Cellular vimentin regulates construction of dengue virus replication complexes through interaction with NS4A protein.

Abstract

Dengue virus (DENV) interacts with host cellular factors to construct a more favorable environment for replication, and the interplay between DENV and the host cellular cytoskeleton may represent one of the potential antiviral targeting sites. However, the involvement of cellular vimentin intermediate filaments in DENV replication has been explored less. Here, we revealed the direct interaction between host cellular vimentin and DENV nonstructural protein 4A (NS4A), a known component of the viral replication complex (RC), during DENV infection using tandem affinity purification, coimmunoprecipitation, and scanning electron microscopy.

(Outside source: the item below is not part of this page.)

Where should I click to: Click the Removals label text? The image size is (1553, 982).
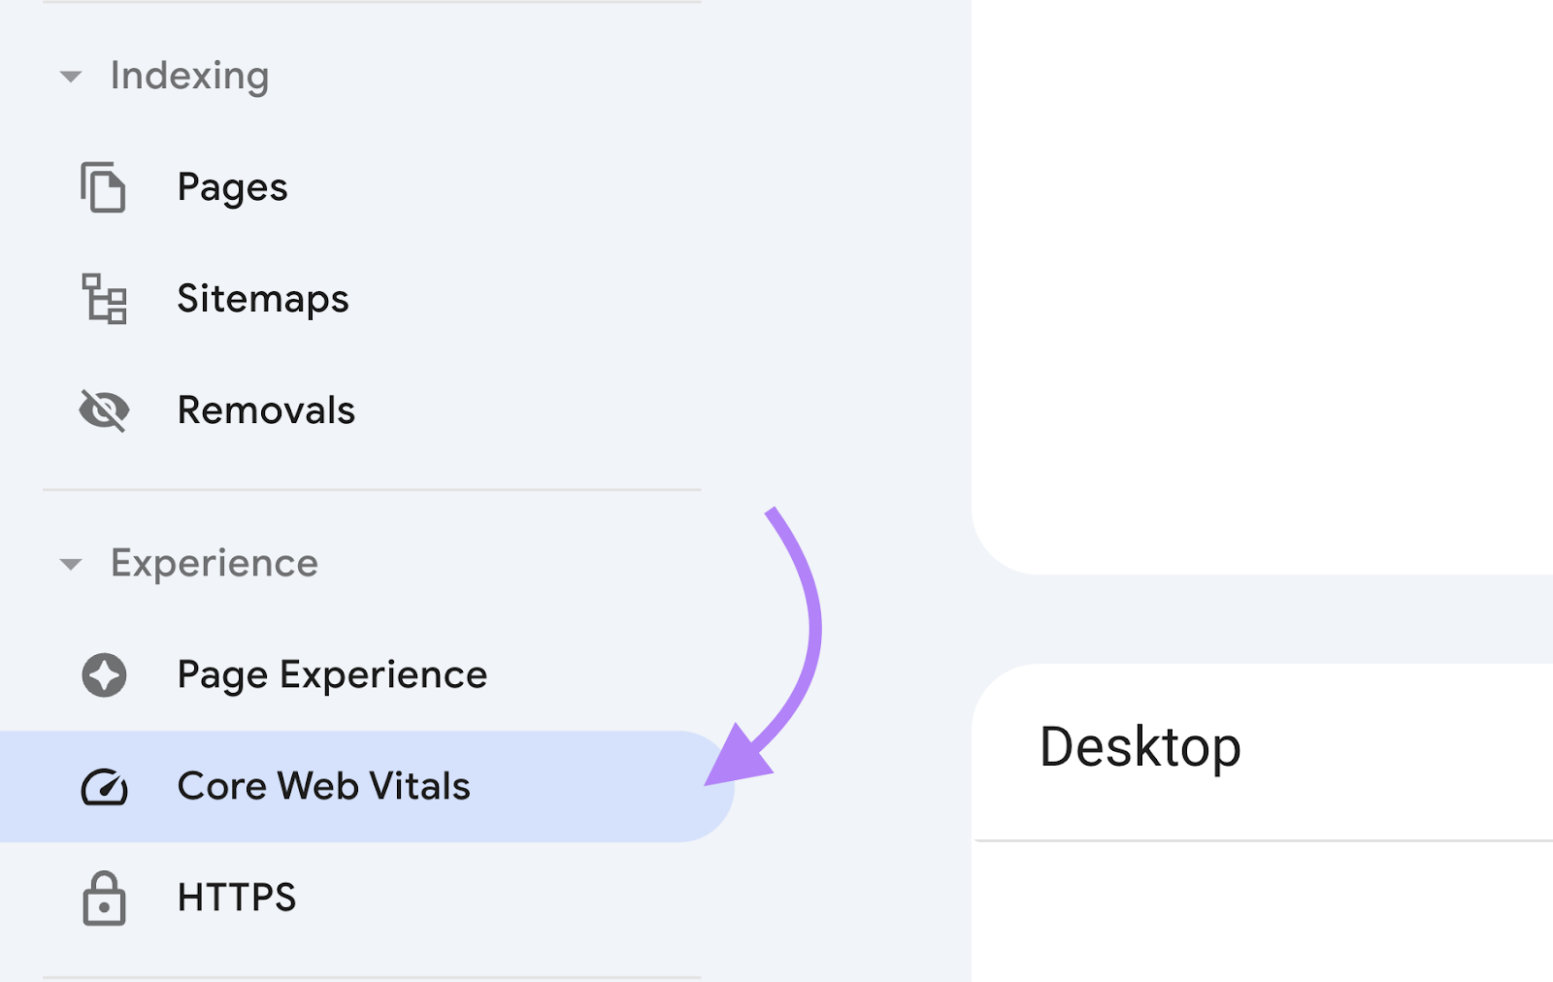click(267, 409)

Furthermore, the dynamics of vimentin-NS4A interaction were demonstrated by using confocal three-dimensional (3D) reconstruction and proximity ligation assay. Most importantly, we report for the first time the discovery of the specific region of NS4A that interacts with vimentin lies within the first 50 amino acid residues at the cytosolic N-terminal domain of NS4A (N50 region). Besides identifying vimentin-NS4A interaction, vimentin reorganization and phosphorylation by calcium calmodulin-dependent protein kinase II occurs during DENV infection, signifying that vimentin reorganization is important in maintaining and supporting the DENV RCs. Interestingly, we found that gene silencing of vimentin by small interfering RNA induced a significant alteration in the distribution of RCs in DENV-infected cells. This finding further supports the crucial role of intact vimentin scaffold in localizing and concentrating DENV RCs at the perinuclear site, thus facilitating efficient viral RNA replication. Collectively, our findings implicate the biological and functional significance of vimentin during DENV replication, as we propose that the association of DENV RCs with vimentin is mediated by DENV NS4A.